Saturday, July 11, 2009

Senior Citizen Taking Job Hunt Online

According to a recent Wall Street Journal report, It’s not just the kids who are Googling “unemployment.” Grandma and Grandpa too are looking for jobs online too.

Nearly 3.6 million people age 65 and older visited career-development Web sites in January, according to a Nielsen Online report. The majority of job site visitors — 18.7 million — are still between the ages of 35 and 49. But people 65 and older were the fastest growing group by far, up 41% from the same time a year prior. The figures represent a “desire to stay employed longer” in order to “sock away more retirement savings.

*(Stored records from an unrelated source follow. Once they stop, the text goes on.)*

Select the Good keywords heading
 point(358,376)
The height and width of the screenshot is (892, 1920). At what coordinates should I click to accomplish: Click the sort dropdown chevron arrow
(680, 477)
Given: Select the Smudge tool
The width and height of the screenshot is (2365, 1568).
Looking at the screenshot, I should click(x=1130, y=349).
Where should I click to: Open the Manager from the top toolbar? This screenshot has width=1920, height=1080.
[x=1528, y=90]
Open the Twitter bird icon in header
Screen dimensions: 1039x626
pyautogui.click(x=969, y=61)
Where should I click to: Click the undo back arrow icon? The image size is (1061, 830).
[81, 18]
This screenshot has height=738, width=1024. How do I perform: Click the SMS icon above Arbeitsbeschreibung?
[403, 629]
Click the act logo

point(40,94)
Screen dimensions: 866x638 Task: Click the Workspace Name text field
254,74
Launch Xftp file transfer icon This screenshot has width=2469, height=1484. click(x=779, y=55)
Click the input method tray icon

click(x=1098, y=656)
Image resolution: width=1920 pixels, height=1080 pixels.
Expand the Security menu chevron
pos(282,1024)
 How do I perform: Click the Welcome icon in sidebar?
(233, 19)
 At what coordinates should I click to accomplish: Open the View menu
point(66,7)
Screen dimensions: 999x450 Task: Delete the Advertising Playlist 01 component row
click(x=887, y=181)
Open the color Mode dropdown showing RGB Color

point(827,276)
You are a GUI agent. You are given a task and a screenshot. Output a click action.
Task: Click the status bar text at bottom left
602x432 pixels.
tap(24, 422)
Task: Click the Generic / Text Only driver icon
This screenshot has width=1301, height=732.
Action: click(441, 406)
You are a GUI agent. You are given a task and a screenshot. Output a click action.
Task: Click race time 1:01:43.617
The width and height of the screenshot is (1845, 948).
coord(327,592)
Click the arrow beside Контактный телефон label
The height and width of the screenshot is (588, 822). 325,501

Workers age 65 and older made up roughly 17% of the work force at the end of the year, up from about 12% a decade earlier. The current jobless rate for that age group is 5.7%. The unemployment rate in January was 7.6%, according to the Bureau of Labor Statistics, the highest it’s been since the mid-1990s. As the Journal reported earlier this week, the elderly are a growing part of both the employed and unemployed. So it’s not surprising that they’re going online to job-hunt. A recent Pew study found that people age 64 to 72 account for 7% of the Internet-using population (almost equal to their 9% slice of the U.S. adult population). What’s more, roughly 45% of people between the ages of 70 and 75 were online in 2008, up from just a quarter in 2005 — the biggest growth in any age group found in the study. And 56% of people ages 65 to 69 were online last year.

Seniors also have greater access to the Internet than ever before. Two out of five people age 65 to 69 had broadband at home in 2008, four times greater than in 2005. One in three people age 70 to 75 had broadband at home in 2008, nearly three times greater than 2005. The study found that nine out of 10 seniors go online to use email. But the second most popular activity is search and research. Seven out of 10 people age 64 to 72 use the Internet to get health information.